### Source extract
=== Section Start ===

Popcorn, Faith

Faith Popcorn, best-selling author of Clicking and The Popcorn Report, is founder of BrainReserve, the futurist marketing consultancy she established in 1974. Recognized as America's foremost Trend expert, she has identified such sweeping societal concepts as "Cocooning," "Cashing Out," "Anchoring," and "Pleasure Revenge."

Faith's latest book is EVEolution: The Eight Truths of Marketing to Women (with Lys Marigold, Hyperion, 2000). In it she discusses what she believes to be the most powerful marketing opportunity for the next decade—women. Faith declares it's time for marketers at all levels to listen, to understand the differences between women and men, both shop-ologically and biologically. "If men and women are essentially different, why do we market to them the same way," she asks. EVEolution is the tool that will provide marketers with the key insights about how women think so that they can leverage this marketing transition successfully.

=== Section End ===

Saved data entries
=== Section Start ===

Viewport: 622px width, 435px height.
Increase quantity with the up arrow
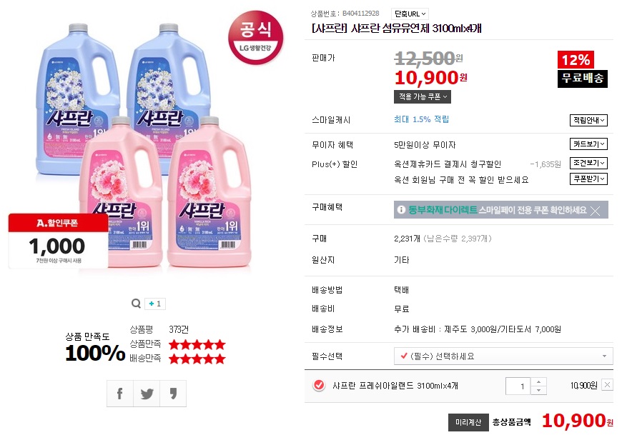tap(539, 381)
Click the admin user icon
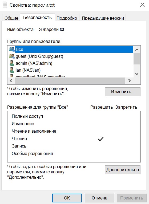Image resolution: width=149 pixels, height=204 pixels. click(12, 63)
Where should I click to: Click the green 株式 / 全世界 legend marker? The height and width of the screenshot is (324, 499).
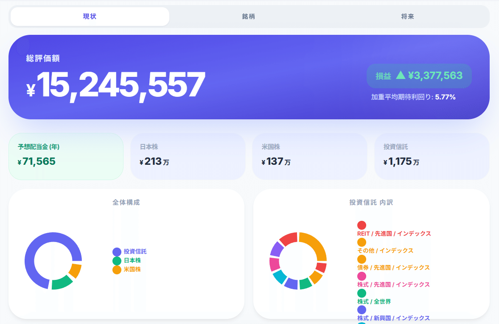coord(362,293)
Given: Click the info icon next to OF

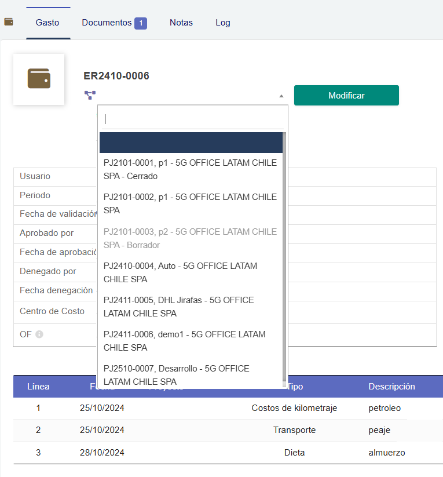Looking at the screenshot, I should [39, 334].
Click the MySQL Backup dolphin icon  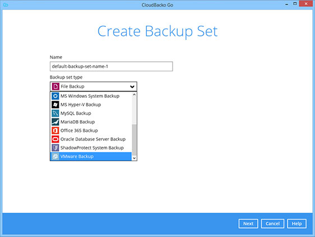tap(55, 113)
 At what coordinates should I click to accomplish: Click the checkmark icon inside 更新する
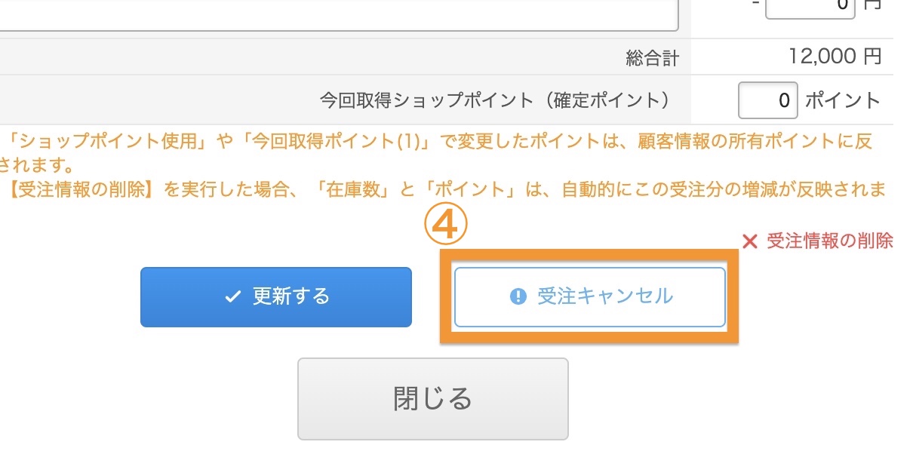coord(232,297)
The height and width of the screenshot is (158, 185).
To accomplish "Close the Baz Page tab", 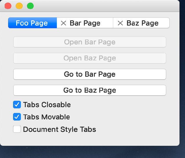I will click(x=120, y=23).

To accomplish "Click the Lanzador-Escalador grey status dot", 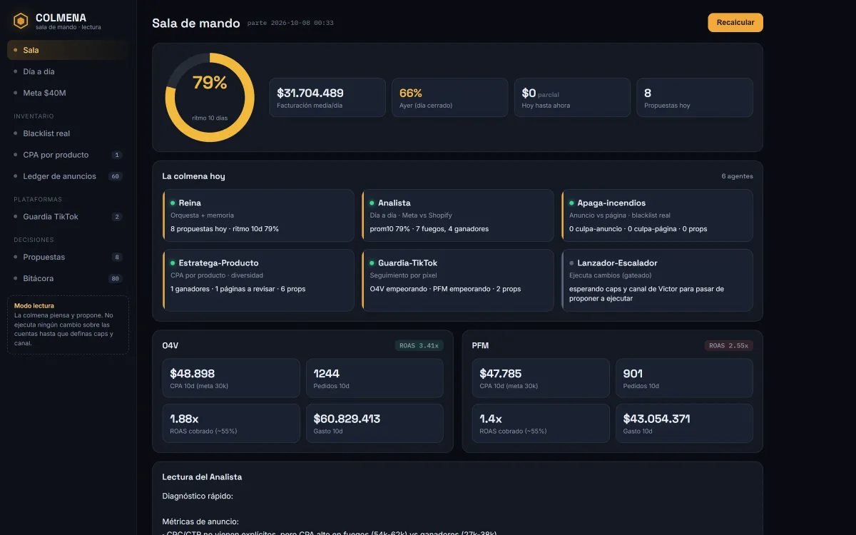I will [571, 263].
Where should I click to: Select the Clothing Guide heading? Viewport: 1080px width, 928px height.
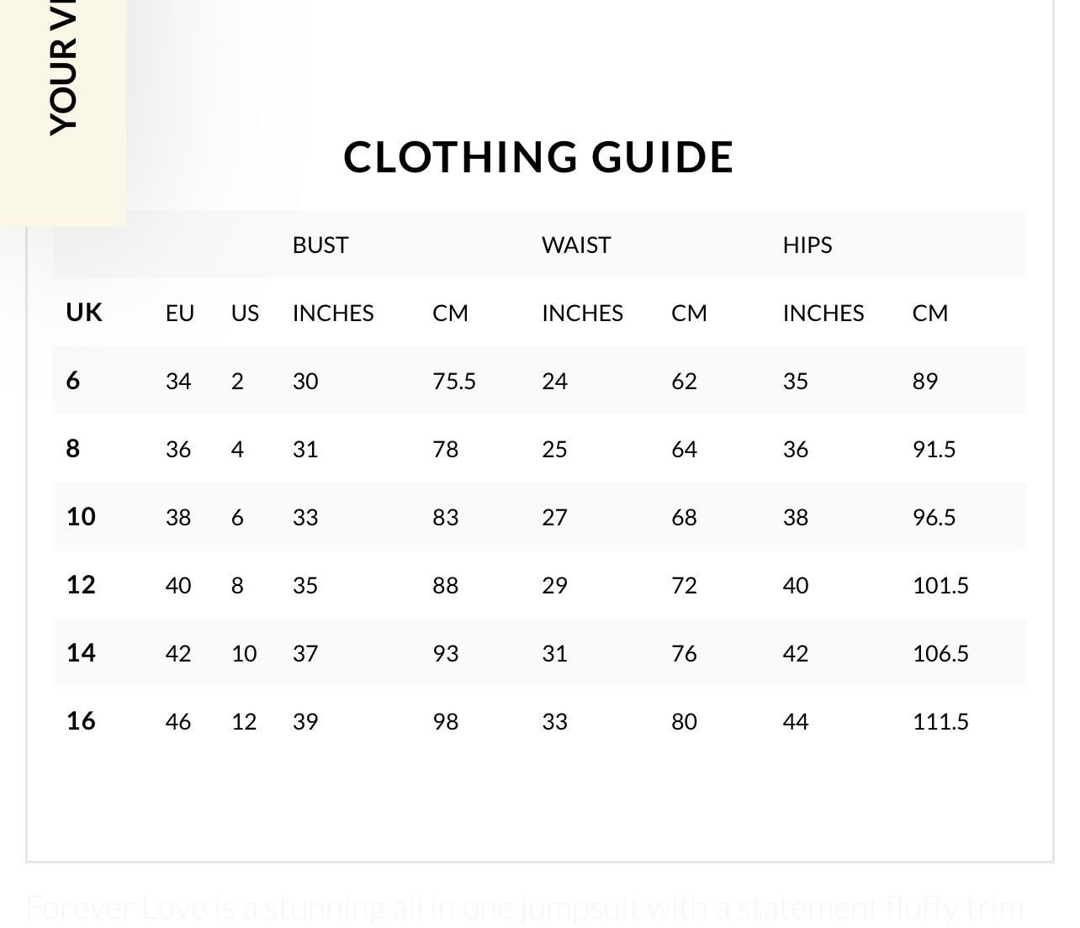(538, 157)
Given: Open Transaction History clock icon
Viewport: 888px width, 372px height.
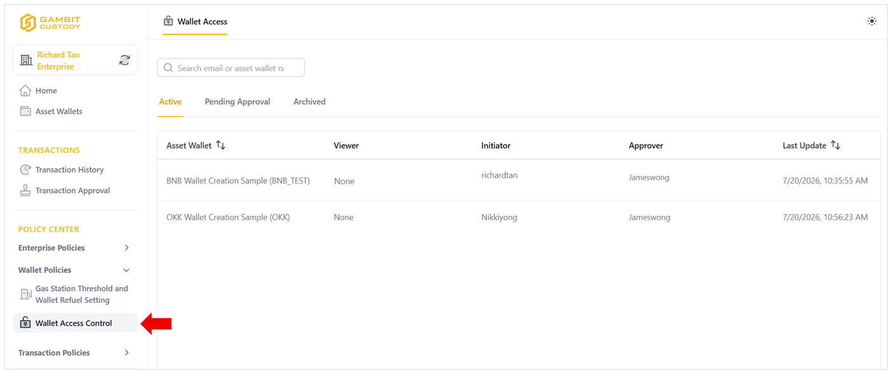Looking at the screenshot, I should (x=25, y=169).
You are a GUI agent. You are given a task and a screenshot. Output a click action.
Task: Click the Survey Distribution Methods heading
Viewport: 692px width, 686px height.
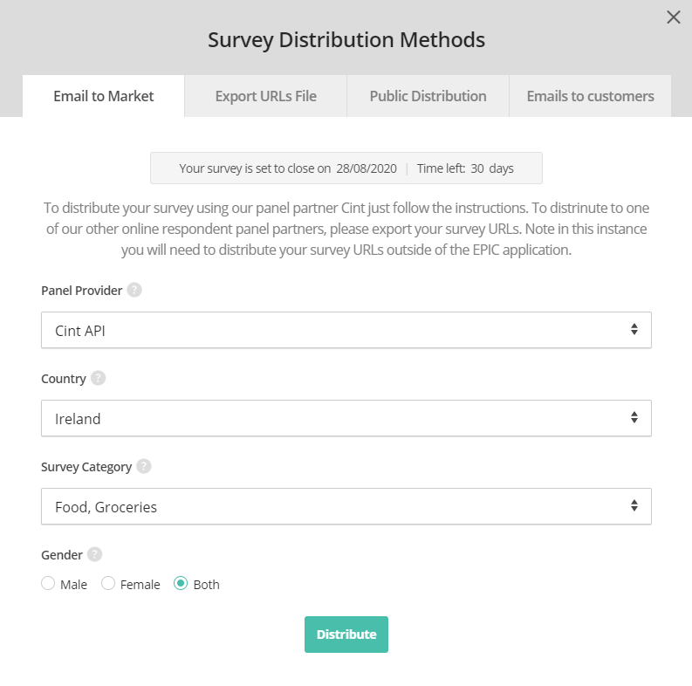(x=346, y=40)
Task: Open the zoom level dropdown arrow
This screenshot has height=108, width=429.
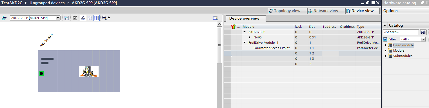Action: 109,18
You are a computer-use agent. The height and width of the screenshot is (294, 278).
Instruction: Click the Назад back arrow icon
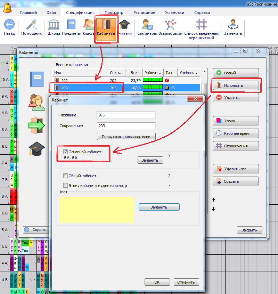[x=9, y=25]
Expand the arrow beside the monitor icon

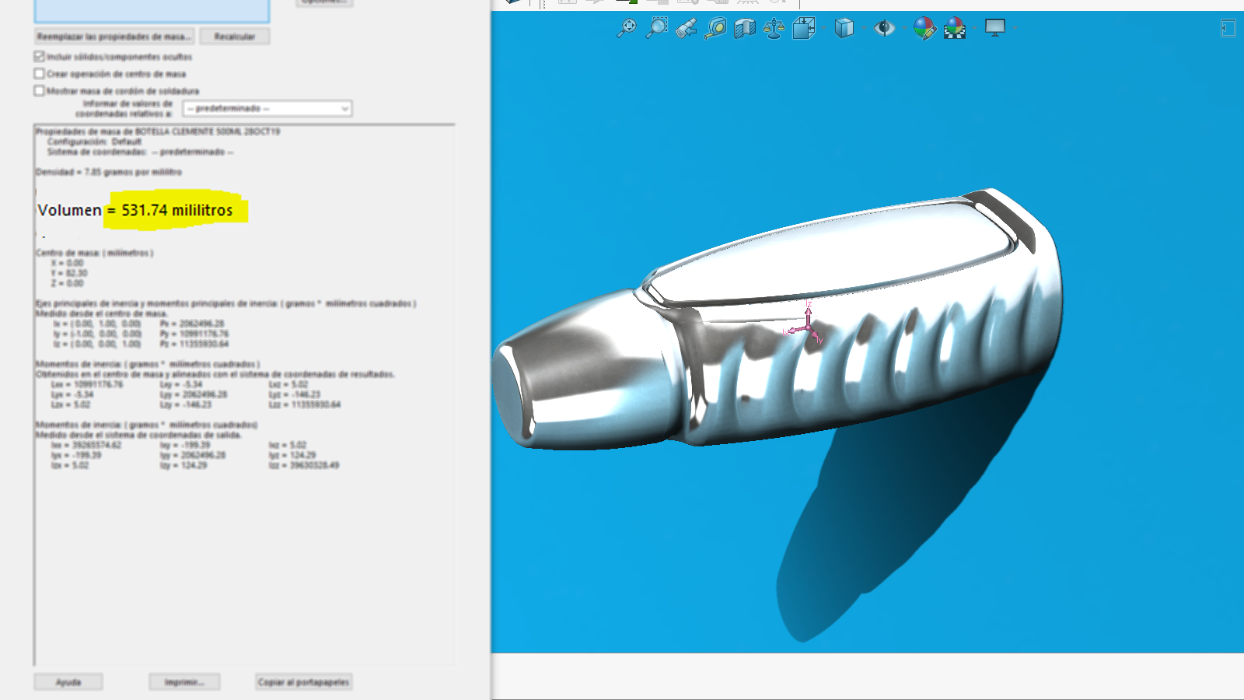pyautogui.click(x=1015, y=29)
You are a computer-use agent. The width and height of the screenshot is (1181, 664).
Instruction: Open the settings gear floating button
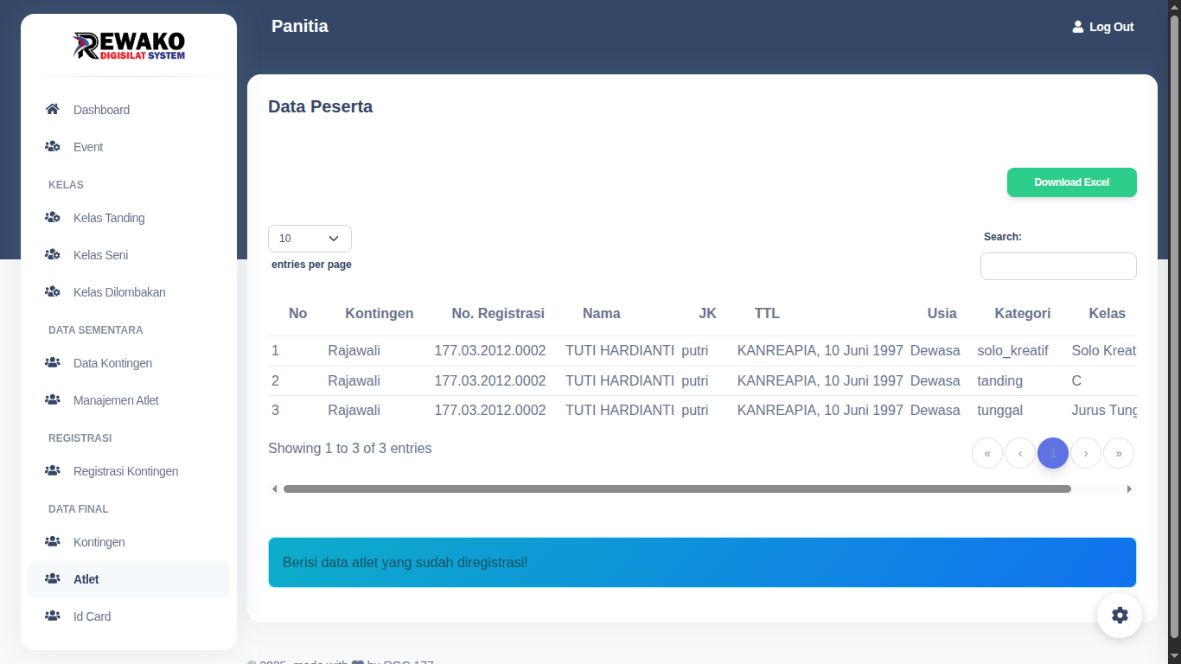click(1120, 616)
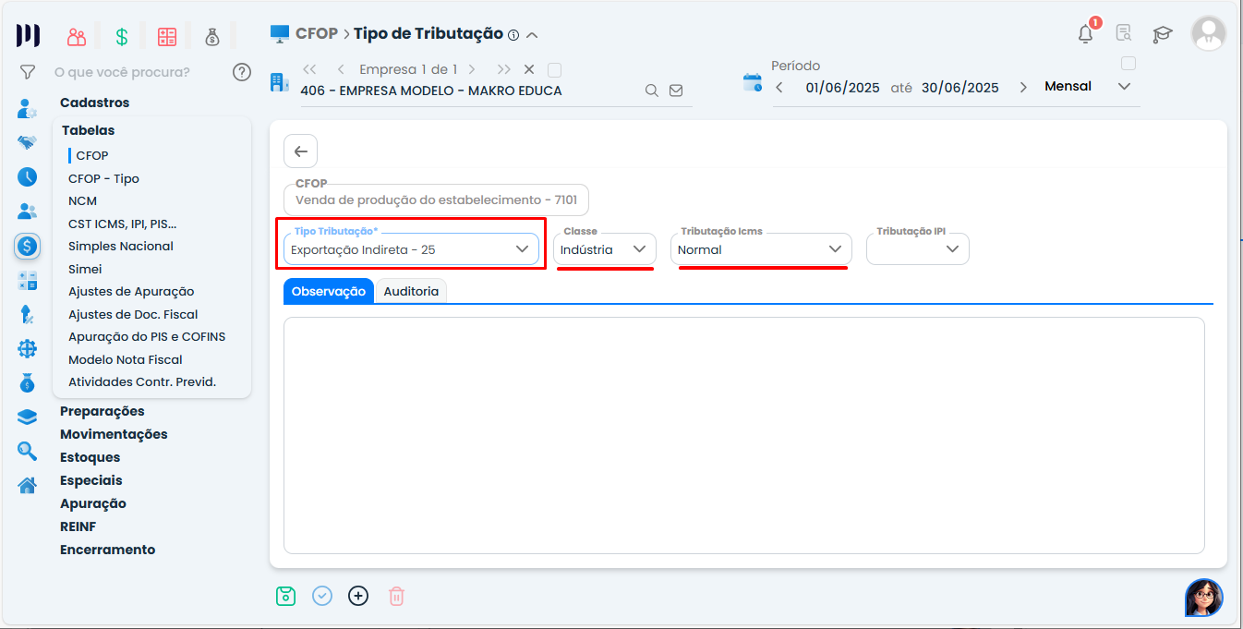The width and height of the screenshot is (1243, 629).
Task: Switch to the Auditoria tab
Action: pos(411,291)
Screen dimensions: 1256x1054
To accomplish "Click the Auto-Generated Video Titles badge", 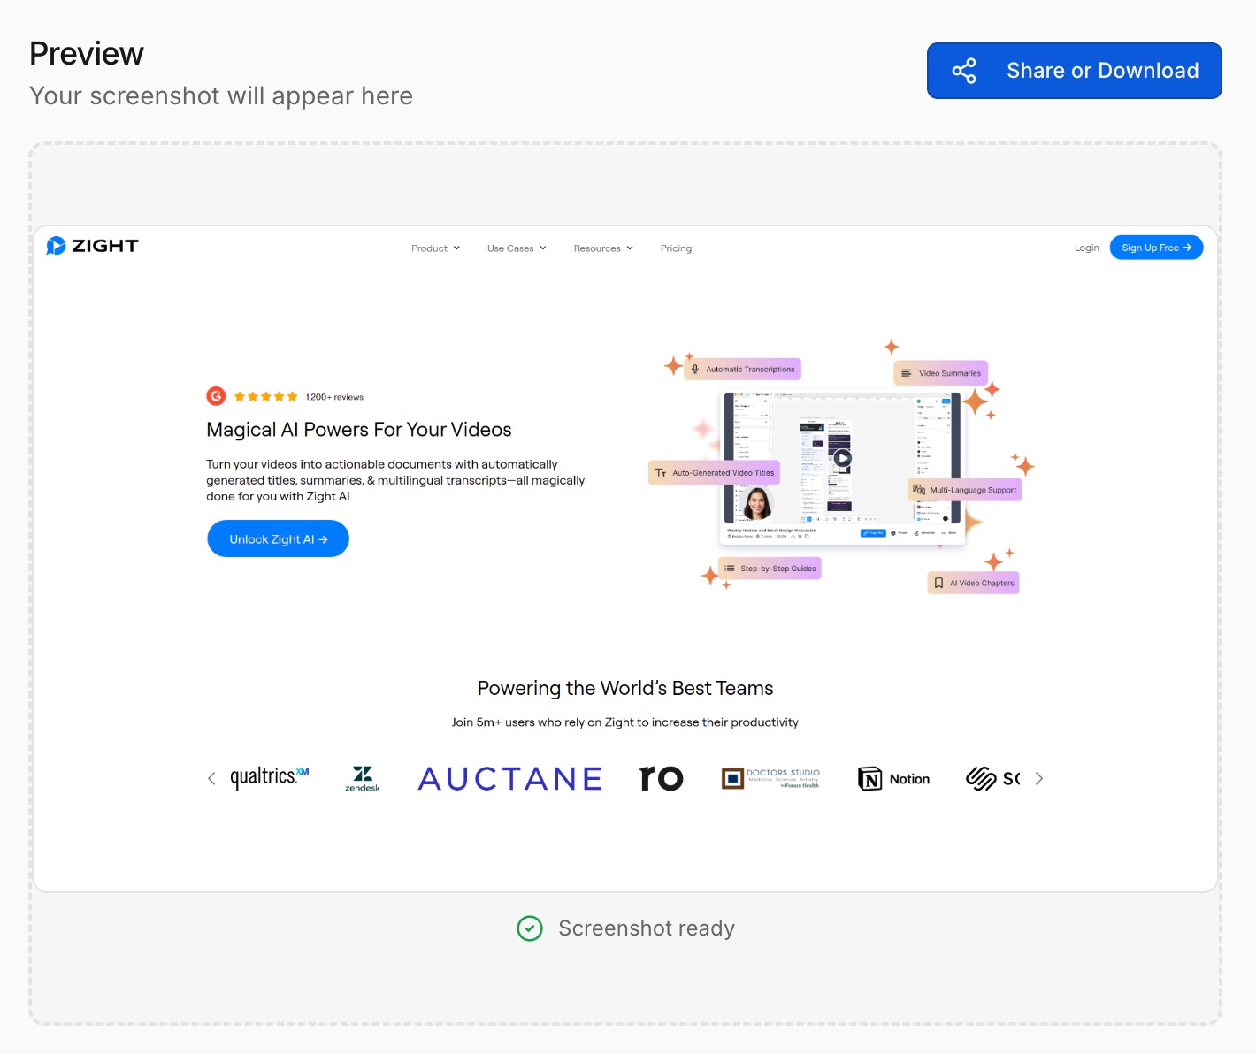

=== Section End ===

### Exercise details
Transcribe the passage of the Faith Popcorn profile that starts with "Faith's latest book" and runs through "marketing transition successfully.".

### Your solution
Faith's latest book is EVEolution: The Eight Truths of Marketing to Women (with Lys Marigold, Hyperion, 2000). In it she discusses what she believes to be the most powerful marketing opportunity for the next decade—women. Faith declares it's time for marketers at all levels to listen, to understand the differences between women and men, both shop-ologically and biologically. "If men and women are essentially different, why do we market to them the same way," she asks. EVEolution is the tool that will provide marketers with the key insights about how women think so that they can leverage this marketing transition successfully.